Paralelamente, al juzgar la bomba en Hiroshima (con el horroroso saldo de casi cien mil japoneses muertos) debe recordarse que sólo la toma de Okinawa medio antes había costado mayor número de muertos japoneses, además de doce mil norteamericanos, cien mil civiles adicionales, y decenas de miles de heridos de ambos lados.
Gandhi y el suicidio
En sus reflexiones sobre Gandhi George Orwell incluye una específica mención de los judíos, en forma de una de las preguntas incómodas que hoy saltean quienes se opondrán al inevitable ataque contra el régimen de los ayatolás iraníes. Dice Orwell en 1949:
Con respecto a la última guerra, una pregunta que todo pacifista tenía una clara obligación de responder era: «¿Y qué de los judíos? ¿Está usted dispuesto a que se los extermine? Si no lo está, ¿cómo propone usted que se los salve sin recurrir a la guerra?»
Debo decir que nunca escuché una respuesta honesta a esta pregunta por parte de un pacifista occidental, aunque escuché muchas evasivas. A Gandhi se le preguntó algo similar en 1938 y su respuesta está incluida en «Gandhi y Stalin» de Louis Fischer: «Los judíos alemanes debían cometer suicidio colectivo, lo que habría levantado al mundo y al pueblo alemán contra la violencia de Hitler».
Después de la guerra, Gandhi se justificó: «los judíos habían sido de todos modos asesinados, así que podrían haber muerto de modo significativo.»

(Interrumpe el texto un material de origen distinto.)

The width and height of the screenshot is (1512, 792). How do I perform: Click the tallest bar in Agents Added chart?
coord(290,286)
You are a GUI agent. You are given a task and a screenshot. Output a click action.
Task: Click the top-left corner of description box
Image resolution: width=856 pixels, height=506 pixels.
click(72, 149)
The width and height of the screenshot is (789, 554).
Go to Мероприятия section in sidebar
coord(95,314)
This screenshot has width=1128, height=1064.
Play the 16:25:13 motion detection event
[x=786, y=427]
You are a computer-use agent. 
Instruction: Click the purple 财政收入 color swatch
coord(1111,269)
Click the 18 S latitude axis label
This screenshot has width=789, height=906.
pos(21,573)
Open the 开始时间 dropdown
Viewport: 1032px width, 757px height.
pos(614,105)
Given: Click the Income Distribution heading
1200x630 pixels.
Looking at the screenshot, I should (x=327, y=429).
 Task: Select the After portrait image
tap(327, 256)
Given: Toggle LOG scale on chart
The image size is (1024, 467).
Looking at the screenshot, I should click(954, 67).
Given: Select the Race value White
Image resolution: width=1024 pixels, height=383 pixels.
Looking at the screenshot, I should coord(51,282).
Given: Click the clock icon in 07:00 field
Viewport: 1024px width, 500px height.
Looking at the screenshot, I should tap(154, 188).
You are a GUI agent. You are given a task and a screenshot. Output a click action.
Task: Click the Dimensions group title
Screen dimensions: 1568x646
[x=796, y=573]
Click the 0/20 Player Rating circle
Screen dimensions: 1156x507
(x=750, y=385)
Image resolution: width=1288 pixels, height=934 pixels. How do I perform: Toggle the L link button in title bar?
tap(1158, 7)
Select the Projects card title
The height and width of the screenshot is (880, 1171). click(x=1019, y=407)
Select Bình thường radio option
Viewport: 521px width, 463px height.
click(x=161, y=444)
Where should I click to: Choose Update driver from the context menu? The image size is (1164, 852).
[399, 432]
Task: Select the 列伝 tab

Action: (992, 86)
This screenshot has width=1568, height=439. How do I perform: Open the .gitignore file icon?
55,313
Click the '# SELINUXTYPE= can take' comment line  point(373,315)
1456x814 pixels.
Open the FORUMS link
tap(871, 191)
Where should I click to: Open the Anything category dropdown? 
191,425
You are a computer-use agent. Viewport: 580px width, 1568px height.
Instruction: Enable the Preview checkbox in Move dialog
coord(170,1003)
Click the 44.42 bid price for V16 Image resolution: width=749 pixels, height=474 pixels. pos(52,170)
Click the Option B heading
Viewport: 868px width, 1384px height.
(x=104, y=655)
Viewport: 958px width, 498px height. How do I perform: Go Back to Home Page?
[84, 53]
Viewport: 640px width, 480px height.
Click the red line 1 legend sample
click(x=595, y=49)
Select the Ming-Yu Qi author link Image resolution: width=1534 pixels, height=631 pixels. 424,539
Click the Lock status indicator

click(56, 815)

Para los judíos, la pregunta que formulaba Orwell acerca de la Segunda Guerra contra el nazismo no es diferente de la de ahora en la Tercera Guerra Mundial contra el islamismo. La autocracia iraní amenaza con «una tormenta islámica que derribe al pútrido árbol del país sionista» y, pese a las advertencias de la comunidad internacional, continúa impertérrita hacia la obtención de armas nucleares. Por ello los pacifistas deberían responder a la pregunta: «¿Está usted dispuesto a que se borre a Israel del mapa con armas atómicas? ¿Otra vez seis millones de judíos exterminados? Si no lo está, ¿cómo propone usted que se los salve sin recurrir a la guerra?»
Zbigniew Brzezinski, asesor de seguridad nacional del gobierno del presidente Carter a fines de la década del setenta (y uno de los responsables de la política pacifista que convenció a Condoleezza Rice a pasarse al partido republicano) ofrece para dicha pregunta una de las respuestas típicamente evasivas que Orwell desechó. Su reciente nota en Los Angeles Times titulada «Estuvimos allí y ya lo hicimos» (23-4-06) se opone a frenar a Irán por medio de la fuerza.
Pero, aunque su artículo es más extenso que éste, no atina a dar ni una sola propuesta acerca de por qué medio sí cabe frenarlo.
Para los pacifistas incurables la pregunta es la misma: Usted va a oponerse bulliciosamente a que se atajen los delirios teocrático-nucleares de Ahmedineyad. ¿Podría por favor proponernos a los israelíes alguna salida que no sea la que cordialmente nos proponía el gran Gandhi –el suicidio colectivo–?